**Short problem**: Rewrite the lines below, changing every instance of "screenshot" to "screen capture" and keeping everything else the same. Leave out the pictures.

____

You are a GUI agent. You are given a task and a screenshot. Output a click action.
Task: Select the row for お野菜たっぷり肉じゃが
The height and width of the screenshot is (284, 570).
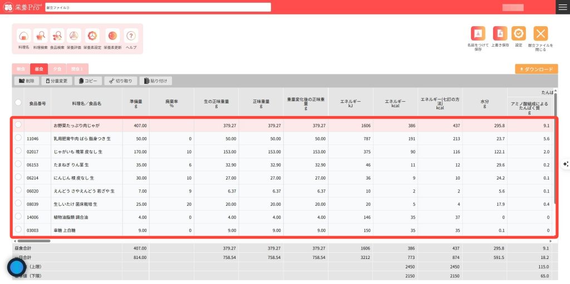[x=18, y=125]
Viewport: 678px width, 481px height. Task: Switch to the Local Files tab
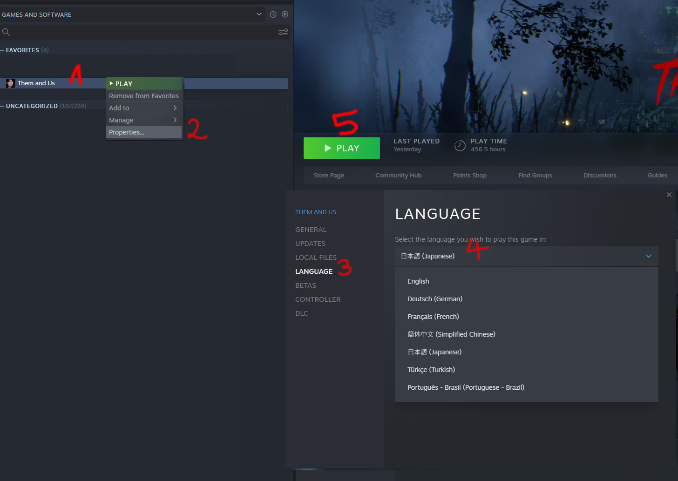(316, 257)
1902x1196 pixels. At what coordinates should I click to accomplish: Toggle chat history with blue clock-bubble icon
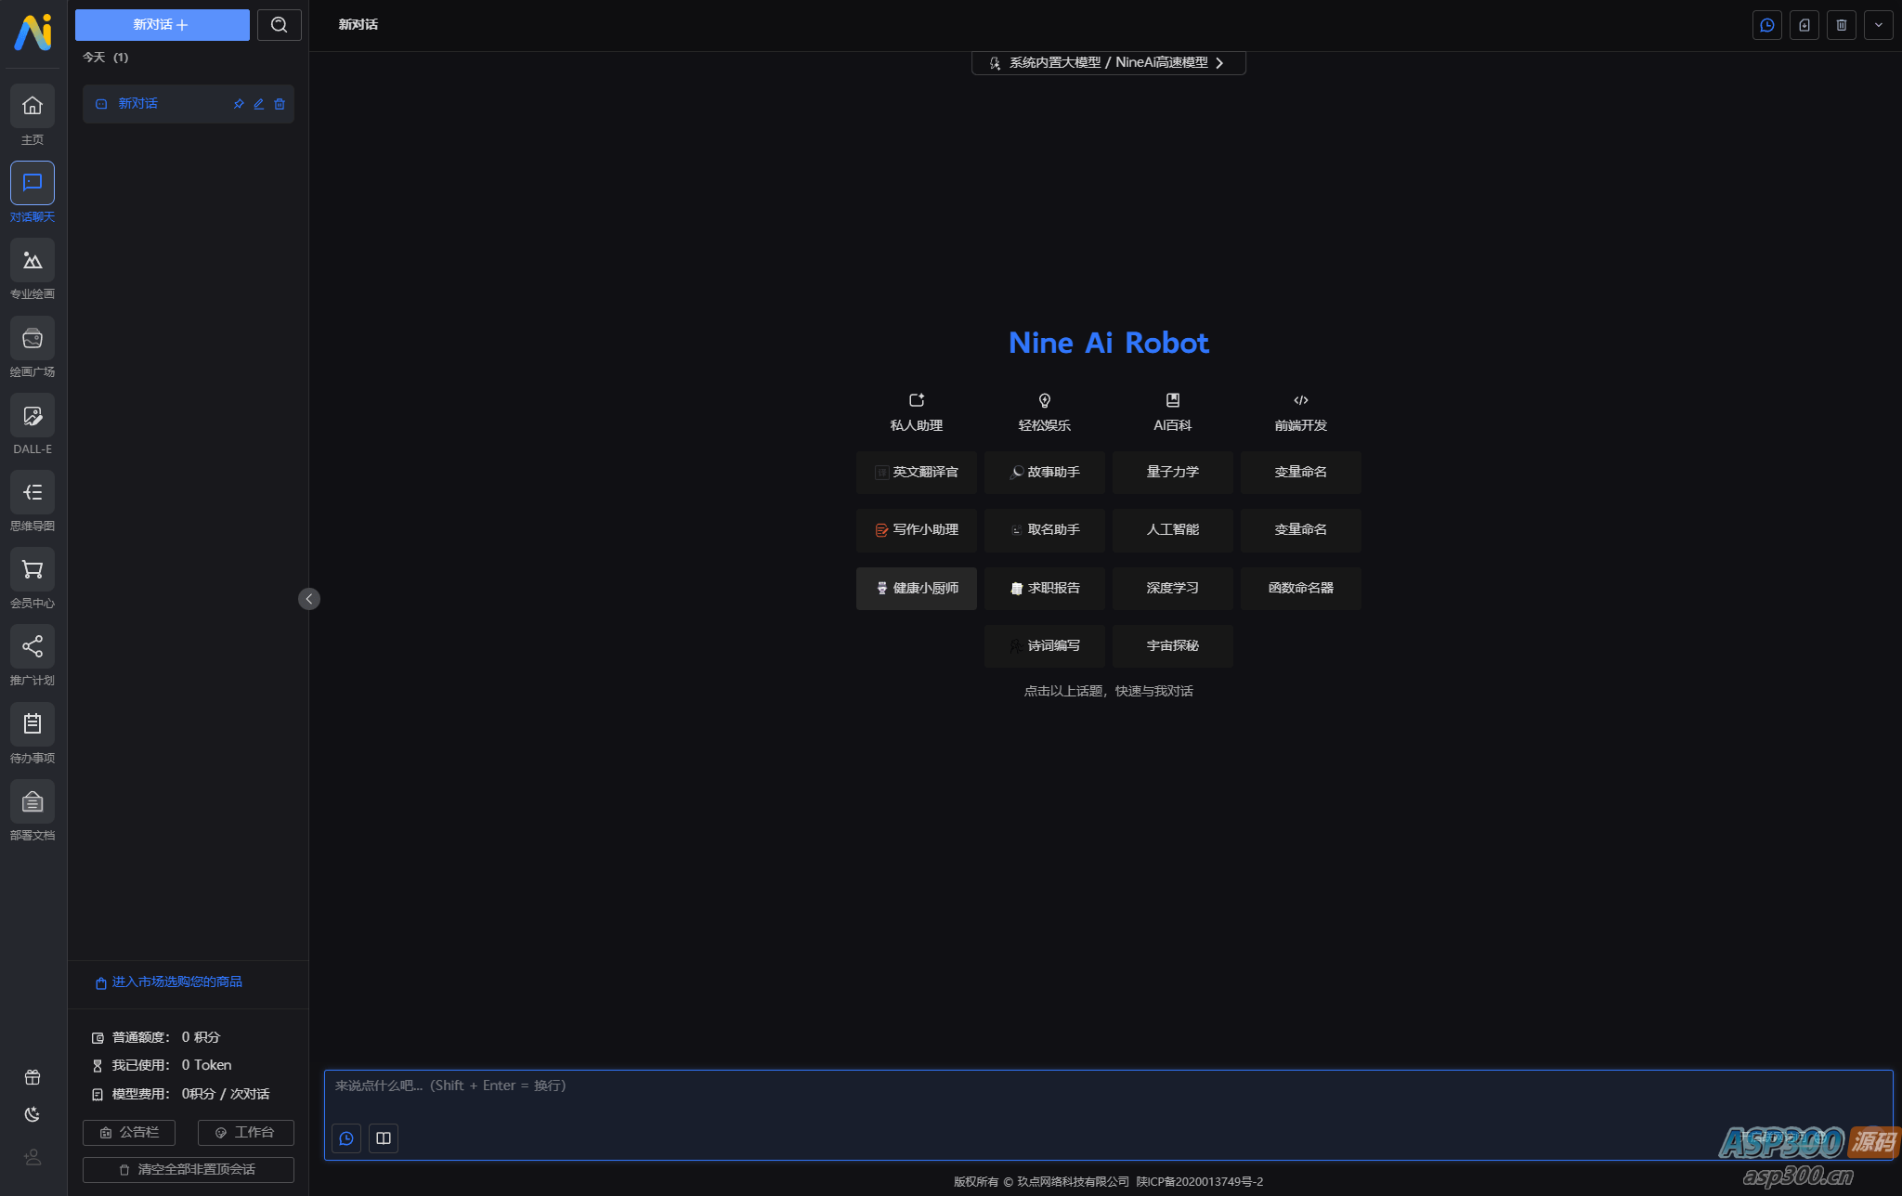[1767, 25]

____

**Reply to the task**:
You are a GUI agent. You are given a task and a screen capture. Output a click action.
Task: Select the row for お野菜たっぷり肉じゃが
The height and width of the screen capture is (284, 570).
[x=18, y=125]
Viewport: 678px width, 481px height. Task: Switch to the Local Files tab
(316, 257)
1902x1196 pixels. At what coordinates should I click to accomplish: Toggle chat history with blue clock-bubble icon
[1767, 25]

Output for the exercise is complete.